Te Deli (Sumatra) kon je rijk worden, dat wist iedereen in Nederland. Ondernemingen te over, vooral tabak- en rubberplantages. Maar Deli kende ook een angstaanjagend aantal moorden, vooral gepleegd door koelies (arbeiders) op Europeanen. Moorden gepleegd uit woede, uit verzet, uit wanhoop, emoties voortkomend uit het hardvochtige systeem van de poenale sancties. Elke planter kon naar eigen inzicht de koelies straffen. Rechter en beul waren verenigd in dezelfde persoon. De Nederlandse wet stond het toe. Boris Dynine was 28 jaar toen hij het droevige middelpunt werd van een van de geruchtmakende moorden uit de Indische geschiedenis. Wat was er gebeurd?
Koeliemoord
Het Bataviaasch Dagblad van donderdag 26 juni publiceerde een verslag vol details over de moord. Het was pure angstzaaierij. Tussen de regels door stond de boodschap te lezen: hoe gemakkelijk een koelie ging moorden.
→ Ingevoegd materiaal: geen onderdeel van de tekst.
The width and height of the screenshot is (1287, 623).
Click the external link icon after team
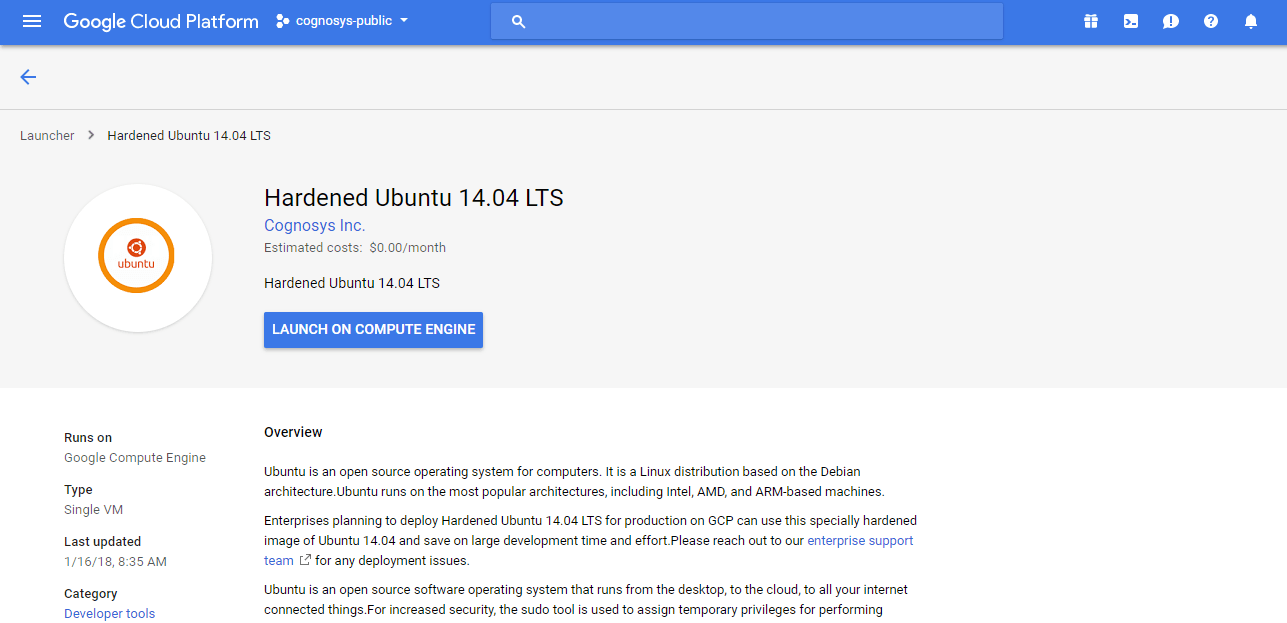[305, 560]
Nadat de betrokken koelie zijn latex had ingeleverd, ging hij de emmer wasschen. Hierna keerde hij terug, naderde den assistent van achteren en bracht hem met een piso blati een 13 centimeter diepe steek in den rug toe, waardoor de long geheel doorboord werd; de dood trad bijna onmiddellijk in. Bij nader onderzoek is gebleken dat nog twee minder-diepe steken zijn toegebracht, waarvan er een den lederen gordel van het slachtoffer haarfijn heeft doorgesneden.
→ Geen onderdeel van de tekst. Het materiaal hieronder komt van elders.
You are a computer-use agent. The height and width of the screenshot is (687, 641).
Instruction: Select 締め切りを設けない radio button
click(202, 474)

De verslagene stond als een beschaafd, hoffelijk en zachtaardig jongmensch bekend. Hij was nog slechts één jaar in Indië, waarvan vier maanden op de onderneming Lima Poeloeh; te voren was hij op de onderneming Mopoli werkzaam geweest. De dader is reeds drie jaar op Lima Poeloeh werkzaam en heeft nog nimmer een perkara gehad. Men meent dat de aanleiding gezocht moet worden in een aanmerking, welke de verslagene een dag tevoren had gemaakt over het feit dat de koelie te laat op het werk was verschenen.”
Alweer een koeliemoord, verzuchtten de Europeanen in de kolonie. En waarom? Een aanmerking over op tijd komen. Aan Boris Dynine kon het niet liggen, die was beschaafd geweest. Dus lag het aan de koelie. Europeanen waren toch weerloos tegen deze mensen, vond men. Dan die arme Boris, nauwelijks een jaar in betrekking. Of was er meer aan de hand?
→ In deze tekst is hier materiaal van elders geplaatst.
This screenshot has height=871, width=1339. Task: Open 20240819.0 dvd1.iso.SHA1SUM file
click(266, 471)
De pers dook er met grote gretigheid op en de ene krant wist het nog beter dan de andere krant, het Bataviaasch Dagblad voorop.
Was er misschien een perkara (ruzie) om vrouwen geweest? “Volkomen uitgesloten” wist het Bataviaasch Dagblad diezelfde dag nog. Daags erna citeerde de krant gretig uit de Deli Courant dat de moordenaar door Dynine gestompt was, waarvoor geen aanwijzing bestond. Op 30 juni wist de krant dankzij de Sumatra Post dat Dynine prikkelbaar was geweest door circulaires die er met betrekking tot het werk geweest. Ook wist de krant dat de beschuldiging tegen Djasman zwaar was: moord met voorbedachte rade. Inmiddels zou Sjasman twéémaal gestompt zijn en ook tegen de grond geslagen.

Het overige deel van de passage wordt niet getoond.